(JOB) Print each line of the data below without any changes, and omit the pictures.

(Items from a dataset)
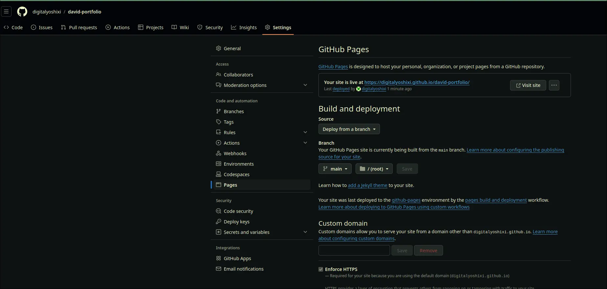Expand the Moderation options section

click(x=305, y=85)
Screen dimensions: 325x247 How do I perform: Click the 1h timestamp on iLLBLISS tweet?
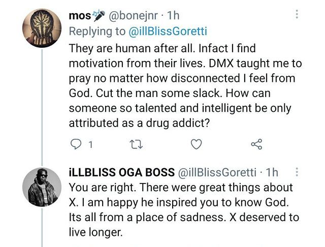(272, 172)
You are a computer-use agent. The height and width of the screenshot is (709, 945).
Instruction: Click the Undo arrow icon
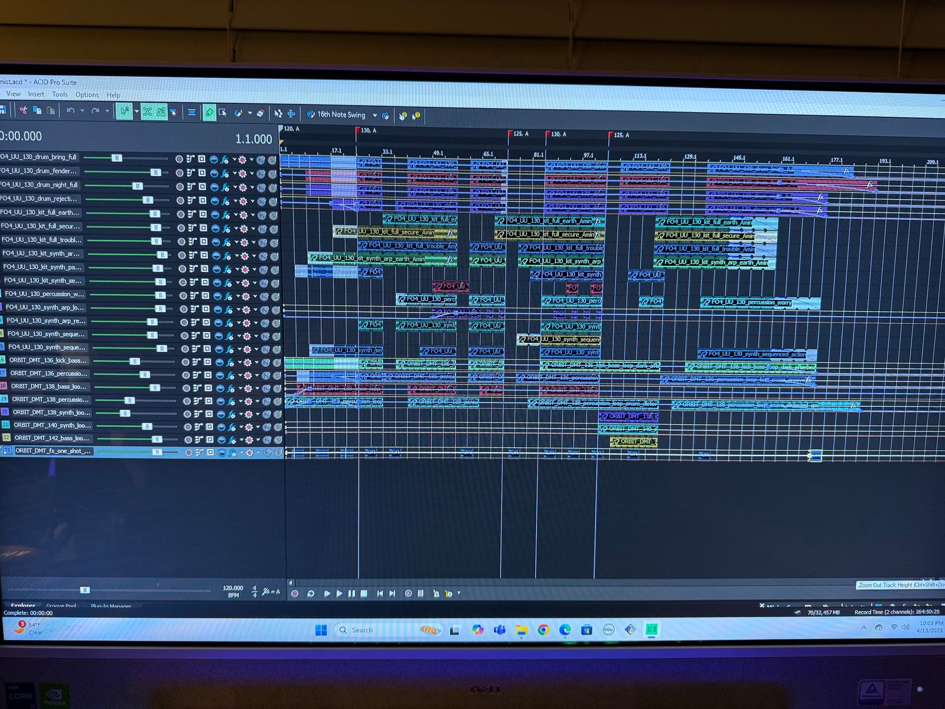click(x=70, y=110)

(COMPLETED TASK)
Expand the Moderation options section

click(x=305, y=85)
Screen dimensions: 325x247 How do I perform: Click the 1h timestamp on iLLBLISS tweet?
(272, 172)
You are a computer-use agent. The height and width of the screenshot is (709, 945).
Instruction: Click the Undo arrow icon
click(x=70, y=110)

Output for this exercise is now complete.